◆ Directions:
A – Answer these questions using the article on Chinese goods and U.S. imports:
(i) How far behind June purchase targets was China?
(ii) According to Argus Media, how much U.S. crude oil did China import per day in July?
(iii) By what percentage were customs filings for Chinese goods up?
B – Rewrite the part of the article on Chinese goods and U.S. imports starting at "The customs data" and ending at "pandemic-induced economic crunch?", with "Panama Canal" changed to "Suez Canal".
C – Carry the article on Chinese goods and U.S. imports forward from its final sentence.

--- Selected passage ---

The media prediction about the Chinese manufacturers just a few months ago poised to collapse due to lack of overseas buyers has fallen flat. It didn’t happen. Chinese factories are booming. Chinese goods are flooding into U.S. ports.

Trade talks between the two countries continue. Officials held a six-month “checkup” on the Phase 1 trade deal. Both sides cited progress, yet China was more than 50% behind June purchase targets.

There are some positive signs for exports. According to Argus Media, China began ramping up purchases of U.S. crude oil in May and imported over 800,000 barrels per day in July — a plus for tanker demand. China should also buy more U.S. grain in the second half.

But the real story is goods flowing in the other direction, from China to America. “In July, U.S. containerized exports were 30% below their average in the past three years, while imports are surging.”

The Caixin China General Manufacturing Purchasing Managers Index jumped sharply in July, to an all-time high. If U.S. Customs data is any indication, that record could be broken — maritime import filings are trending more than 20% higher this month than in July.

Through the latest available data, show how China has fueled U.S. import gains. Customs filings for Chinese goods were up 208%, with total U.S. filings up 64%.

The customs data confirms that more Chinese goods are going to California than taking the long route via the Panama Canal to the East Coast. This is beginning to sound like a broken record, but freight rates keep rising in the trans-Pacific market. What’s driving this import demand just as the U.S. is in the midst of a pandemic-induced economic crunch?

--- Data excerpts ---

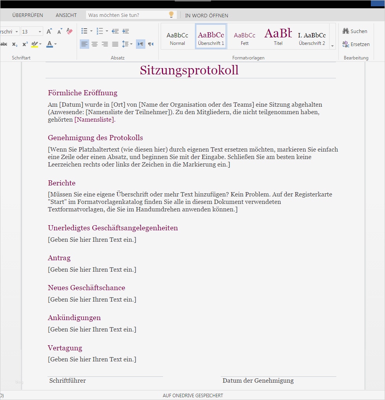Image resolution: width=385 pixels, height=400 pixels.
Task: Open the ANSICHT ribbon tab
Action: pyautogui.click(x=66, y=15)
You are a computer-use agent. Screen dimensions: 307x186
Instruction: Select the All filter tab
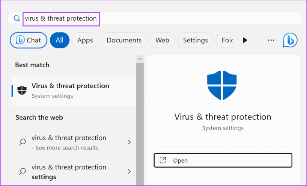coord(59,40)
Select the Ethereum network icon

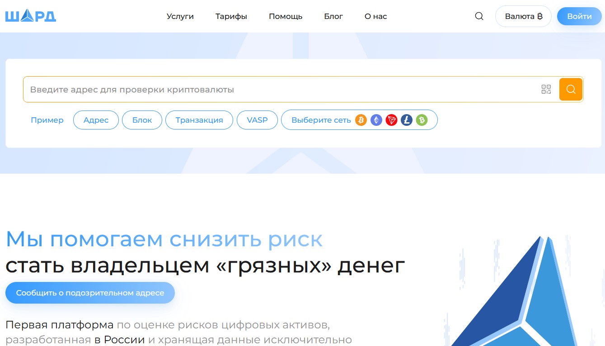[376, 120]
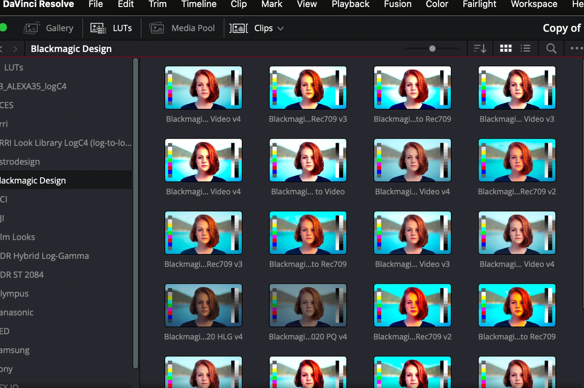Select the Panasonic LUT category

17,312
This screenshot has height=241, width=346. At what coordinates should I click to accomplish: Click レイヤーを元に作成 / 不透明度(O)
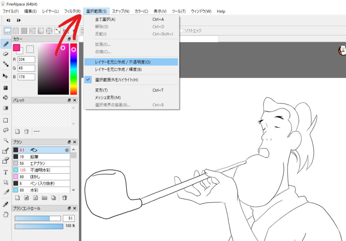(x=123, y=62)
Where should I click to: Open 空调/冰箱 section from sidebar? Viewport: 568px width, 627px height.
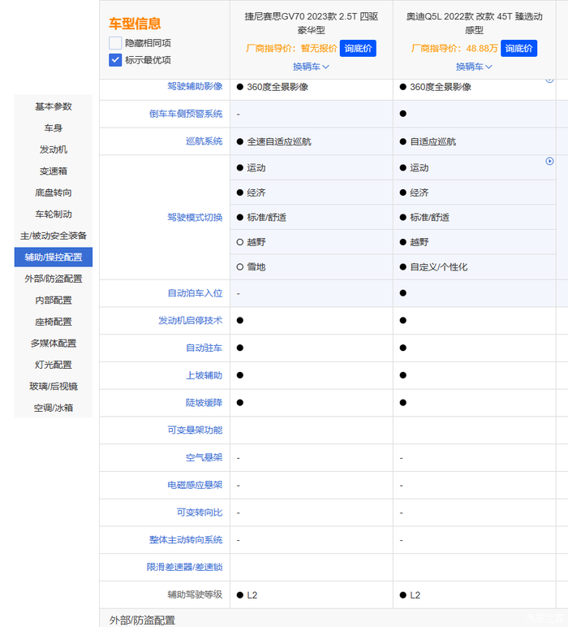coord(54,408)
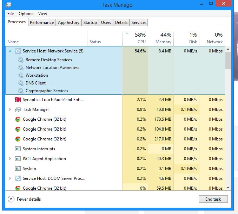Expand the Service Host: DCOM Server process
The image size is (238, 214).
(x=10, y=178)
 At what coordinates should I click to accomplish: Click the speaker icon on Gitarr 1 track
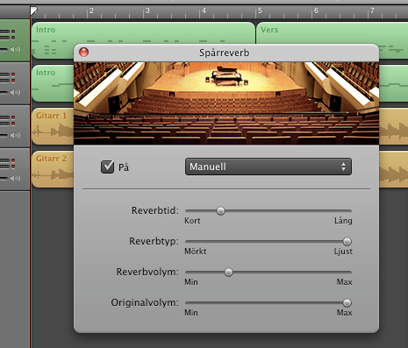tap(15, 135)
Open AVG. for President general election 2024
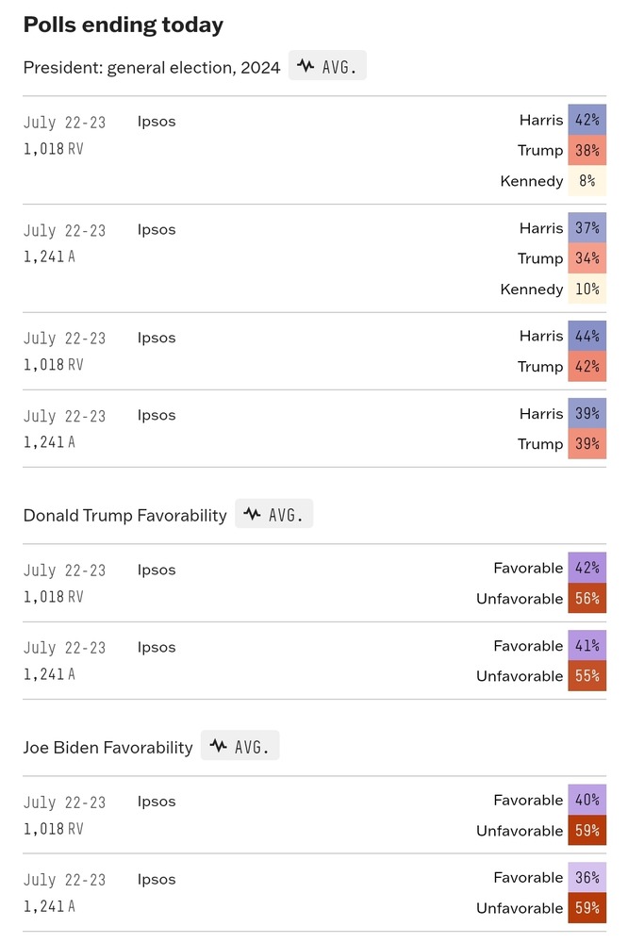This screenshot has height=943, width=628. pyautogui.click(x=327, y=66)
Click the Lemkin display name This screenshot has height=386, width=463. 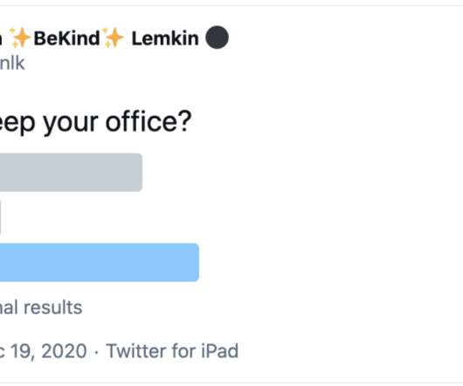pyautogui.click(x=165, y=38)
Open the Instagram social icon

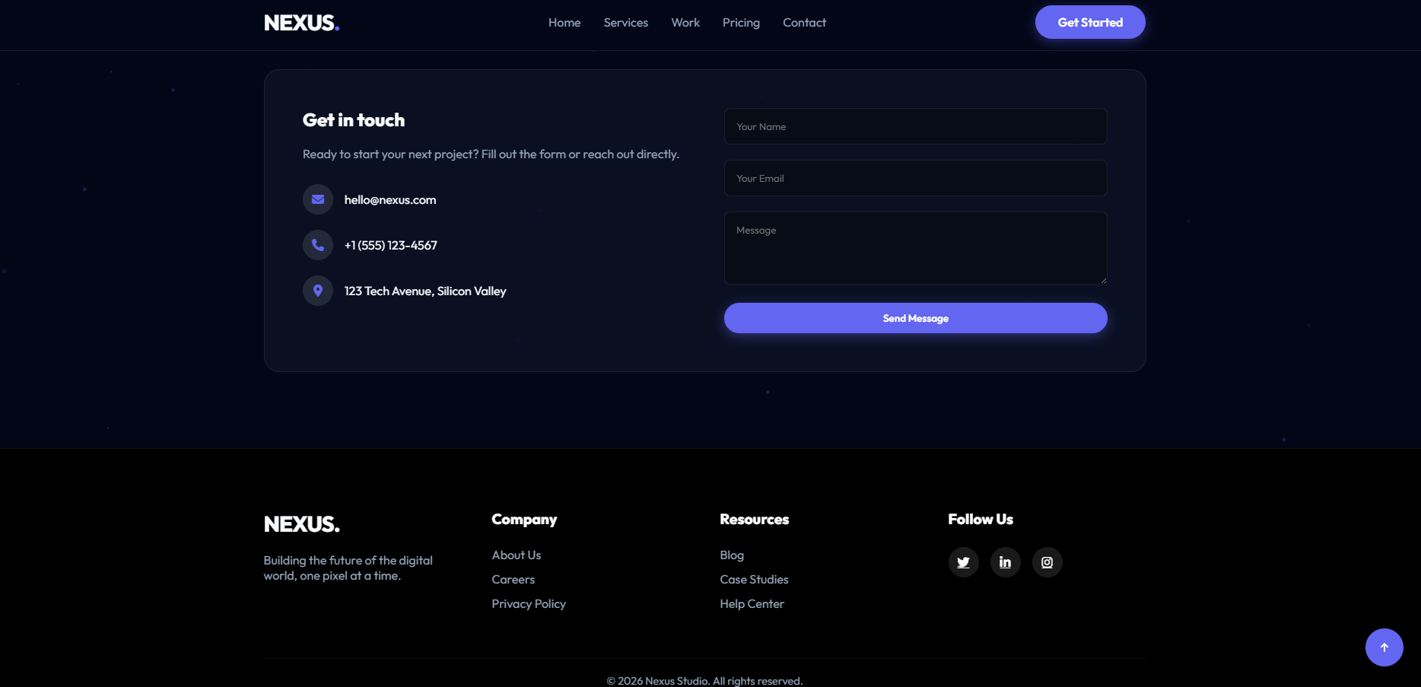point(1047,562)
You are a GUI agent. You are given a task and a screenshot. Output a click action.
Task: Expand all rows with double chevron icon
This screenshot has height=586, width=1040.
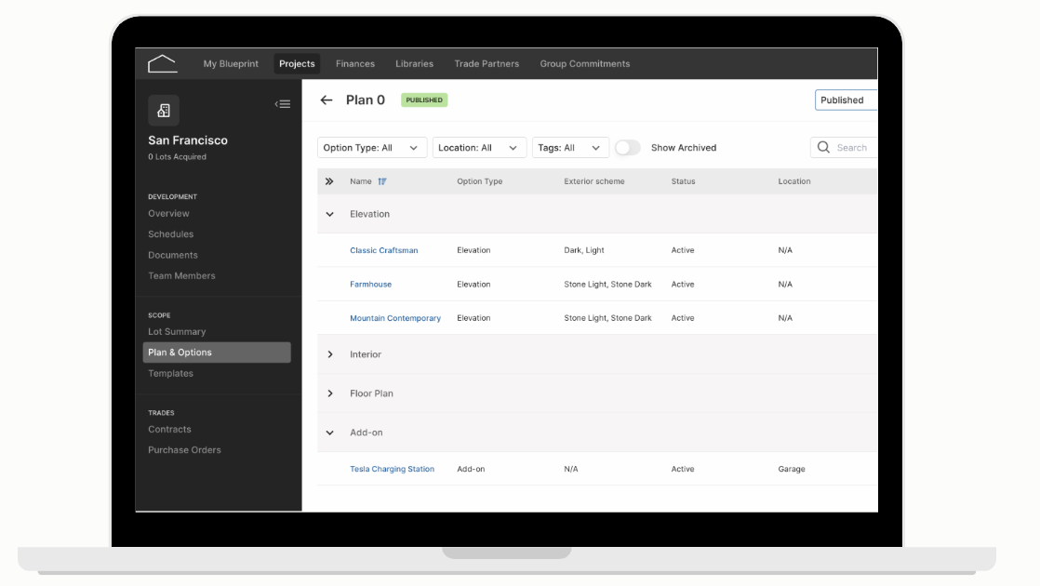pos(329,181)
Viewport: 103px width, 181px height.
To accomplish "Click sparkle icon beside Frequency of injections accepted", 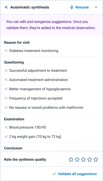I will click(6, 98).
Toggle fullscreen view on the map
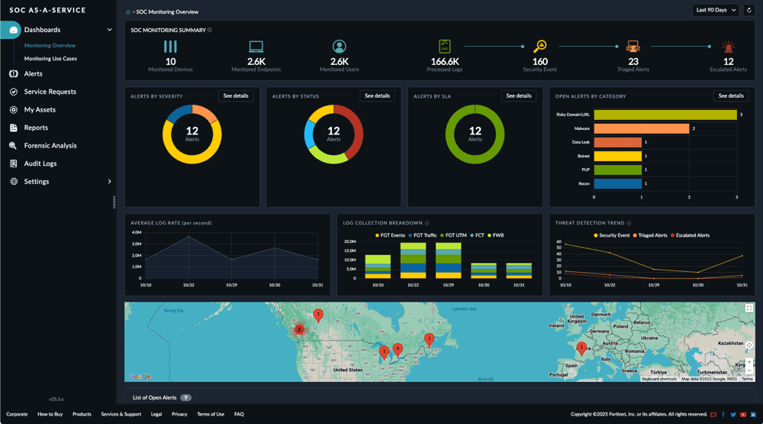This screenshot has height=424, width=763. coord(749,308)
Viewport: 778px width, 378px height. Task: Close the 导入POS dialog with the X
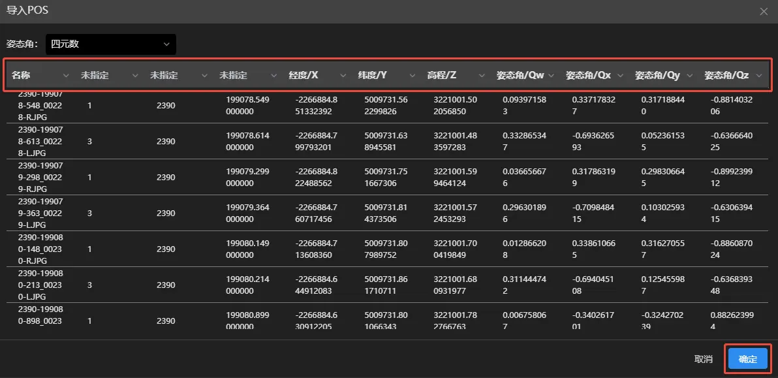[x=764, y=11]
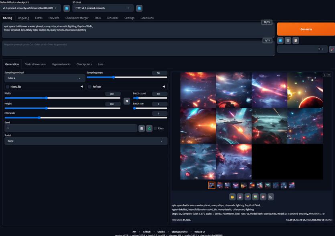The width and height of the screenshot is (335, 236).
Task: Refresh the Stable Diffusion checkpoint list
Action: point(67,8)
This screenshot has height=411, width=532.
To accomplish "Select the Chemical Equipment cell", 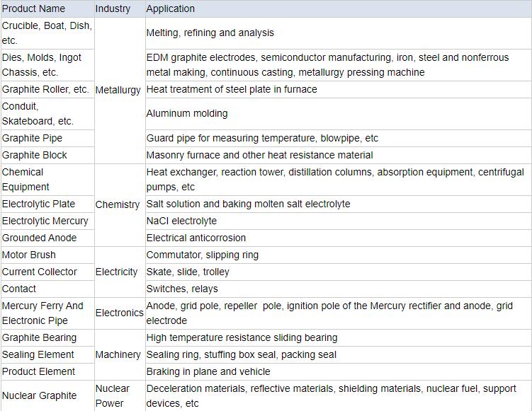I will (x=26, y=180).
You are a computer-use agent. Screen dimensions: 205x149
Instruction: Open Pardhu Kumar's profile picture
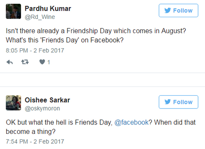14,11
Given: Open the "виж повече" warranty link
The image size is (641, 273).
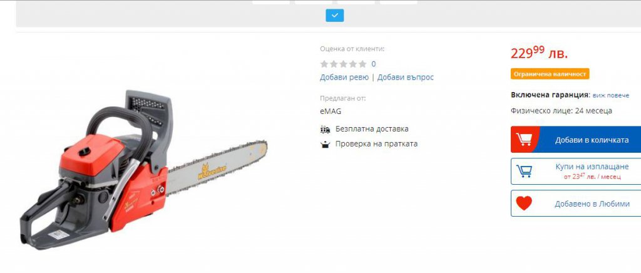Looking at the screenshot, I should [611, 95].
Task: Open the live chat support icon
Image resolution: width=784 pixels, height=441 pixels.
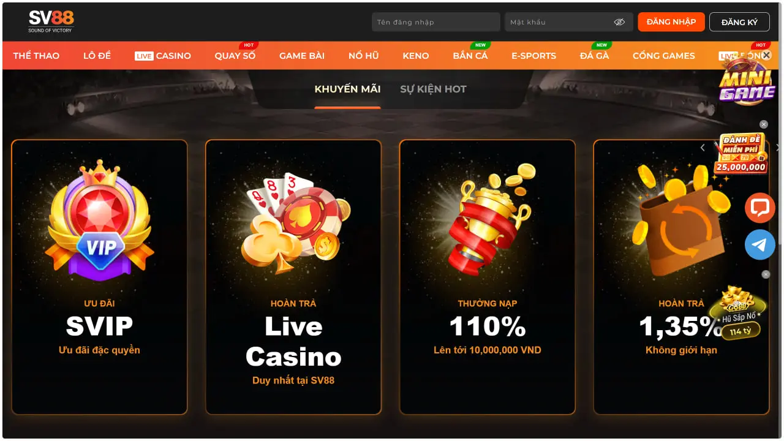Action: pos(760,208)
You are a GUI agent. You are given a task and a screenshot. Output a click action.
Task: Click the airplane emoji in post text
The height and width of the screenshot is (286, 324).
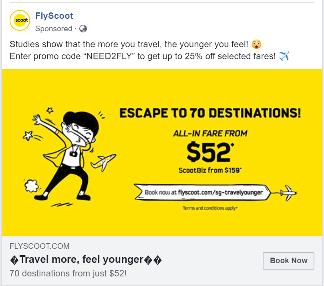coord(284,56)
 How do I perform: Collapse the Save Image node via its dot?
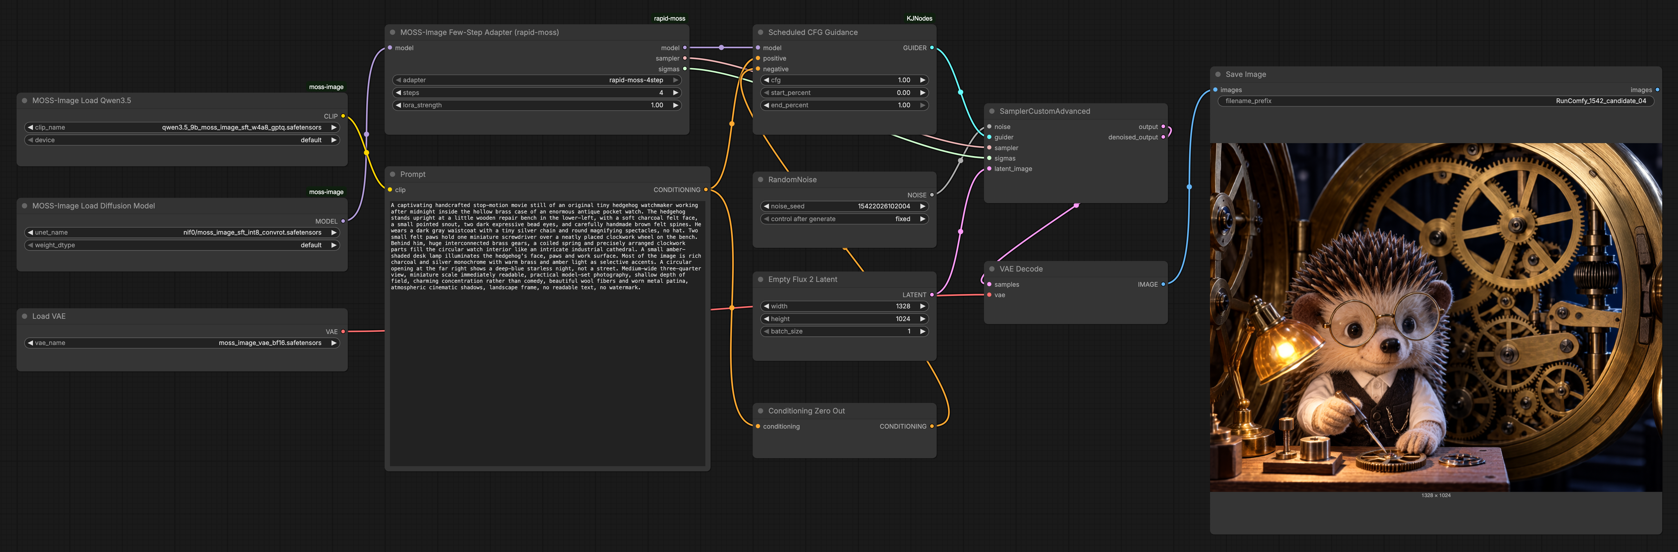[x=1217, y=74]
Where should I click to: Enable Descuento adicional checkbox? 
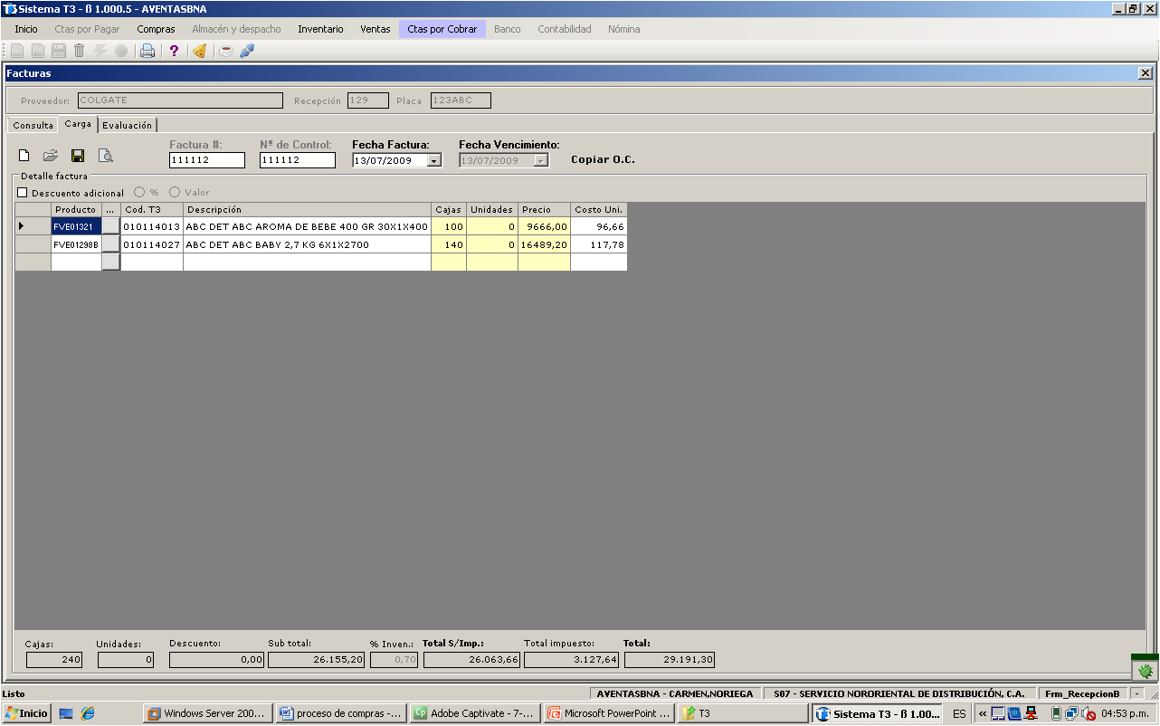pyautogui.click(x=23, y=193)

---

◆ Responses to the exercise:
A –
(i) More than 50%.
(ii) Over 800,000 barrels.
(iii) 208%.

B –
The customs data confirms that more Chinese goods are going to California than taking the long route via the Suez Canal to the East Coast. This is beginning to sound like a broken record, but freight rates keep rising in the trans-Pacific market. What’s driving this import demand just as the U.S. is in the midst of a pandemic-induced economic crunch?

C –
There are some factors are at play here. First is a shift in consumption patterns away from services to physical goods, which would give rise to a need for stockpiling a large volume of goods different to what were previously sold.

Second, restrictions of traveling and regular outings would potentially fund a higher spending on consumer products. Lastly, a change in working conditions necessitating a work-from-home approach has also driven consumer behavior towards purchases for furnishing home offices.

In the U.S. market, these factors are driving importers to buy more from China, where they can source the highest volumes in the least amount of time. U.S. demand for Chinese exports has escalated so much that it could soon come up against a practical ceiling, according to Poskus of Flexport. Too many containers are leaving China and not enough empties are coming back to be restuffed. Equipment availability is going to be a real issue in September.

About 3,500 United States companies, including Tesla, Ford Motor, Target, Walgreens and Home Depot, have sued the Trump administration in the last two weeks over the imposition of tariffs on more than $300bn in Chinese-made goods.

The suits, filed in the US Court of International Trade, named US Trade Representative Robert Lighthizer and the Customs and Border Protection agency and challenge what they call the unlawful escalation of the US trade war with China through the imposition of a third and fourth round of tariffs.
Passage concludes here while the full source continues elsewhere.